Rob, could you open that as a bug?
Rob Mueller writes:
> We're using some custom code to call the spamassassin bayes learning
> routines rather than sa-learn, and have come across a slight bug that meant
> the first messages being learnt were always being lost.
>
> Going through the code here's what I have & what's happening...
>
> -----
>
> $SpamAssassin = Mail::SpamAssassin->new({
> dont_copy_prefs => 1,
> config_text => <<'EOF',
> use_bayes 0
> bayes_file_mode 0777
> bayes_learn_to_journal 1
> bayes_auto_expire 1
> bayes_journal_max_size 0
> bayes_use_hapaxes 0
> bayes_auto_learn 0
> EOF
> });
>
> $SpamAssassin->init();
>
> -----
>
> ... later on when I need to learn some messages for a user ...
>
> -----
>
> # Nasty poke straight into conf object...

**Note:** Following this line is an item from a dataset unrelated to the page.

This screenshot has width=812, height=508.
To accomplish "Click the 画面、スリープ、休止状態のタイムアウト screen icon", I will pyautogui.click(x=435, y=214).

> $SpamAssassin->{conf}->{use_bayes} = 1;
> $SpamAssassin->{conf}->{bayes_path} = $LearnDir . "/bayes";
> $SpamAssassin->signal_user_changed({ username => $UnqName });
> $SpamAssassin->init_learner({
> caller_will_untie => 1,
> });
>
> -----
>
> ... get the messages and loop over ...
>
> -----
>
> for-all-messages ... {
> my $Message = $SpamAssassin->parse([EMAIL PROTECTED]);
> my $Learner = $SpamAssassin->learn($Message, undef, $IsSpam);
> $Learner->finish();
> $Message->finish();
> }
> ...
>
> $SpamAssassin->rebuild_learner_caches();
> $SpamAssassin->finish_learner();
>
> -----
>
> The problem occurs because Mail::SpamAssassin::Bayes::learn() has the code:
>
> -----
> if ($self->{main}->{learn_to_journal}) {
> # If we're going to learn to journal, we'll try going r/o first...

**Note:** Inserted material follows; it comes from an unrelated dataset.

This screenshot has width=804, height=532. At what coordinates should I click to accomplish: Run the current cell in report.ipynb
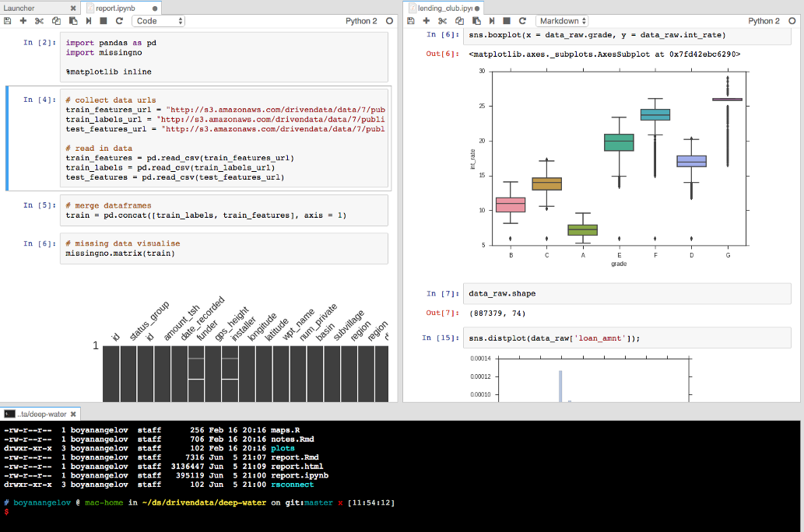[x=89, y=21]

> # If that fails for some reason, let's try going r/w. This happens
> # if the DB doesn't exist yet.
> $ok = $self->{store}->tie_db_readonly() ||
> $self->{store}->tie_db_writable();
> } else {
> $ok = $self->{store}->tie_db_writable();
> }
> -----
>
> If no bayes db exists, then
> Mail::SpamAssassin::BayesStore::DBM::tie_db_readonly fails, so it does
> Mail::SpamAssassin::BayesStore::DBM::tie_db_writeable() which succeeds.
>
> However when it tries to learn the second message, it calls
> Mail::SpamAssassin::BayesStore::DBM::tie_db_readonly() again. This closes
> the db for writable access, and succeeds in opening it for readonly access,
> however it doesn't clear the $self->{is_locked} flag.
>
> This means that it thinks the db is still in writable mode, even though it's
> now been tied in read_only mode.
>
> This means that every message learnt attempts to re-tie the db (slow). It
> also means that when we rebuild_learner_caches(), it thinks that the db is
> in writeable mode, so when it calls
> Mail::SpamAssassin::BayesStore::DBM::tie_db_writeable(), it immediately
> returns because it thinks the db is writeable, but then all attempts to
> write to the db are just lost (no error messages, the write to the hash just
> disappears).
>
> It seems the fix is as easy as adding $self->{is_locked} = 0 somewhere in
> tie_db_readonly()
>
> I worked around this by forcibly opening the db in write mode on immediately
> after calling init_learner.
>
> -----
> caller_will_untie => 1,
> });
>
> + # Need to force creation of db
> + my $Scanner = $SpamAssassin->{bayes_scanner};
> + if ($Scanner && $Scanner->{store}) {
> + $Scanner->{store}->tie_db_writable();
> + $Scanner->{store}->untie_db();
> + }
> +
> return 1;
> }
>
> -----
>
> Hmmm, there was another problem with locks being left around as well, but I
> can't remember the exact details again now. I just know that I found a work
> around by changing my code to:
>
> -----
>
> + # Call this first to untie db to release lock
> + $SpamAssassin->finish_learner();
> $SpamAssassin->rebuild_learner_caches();
>
> -----
>
> I'll see if I can track it down again and remind myself what it was...
>
> Rob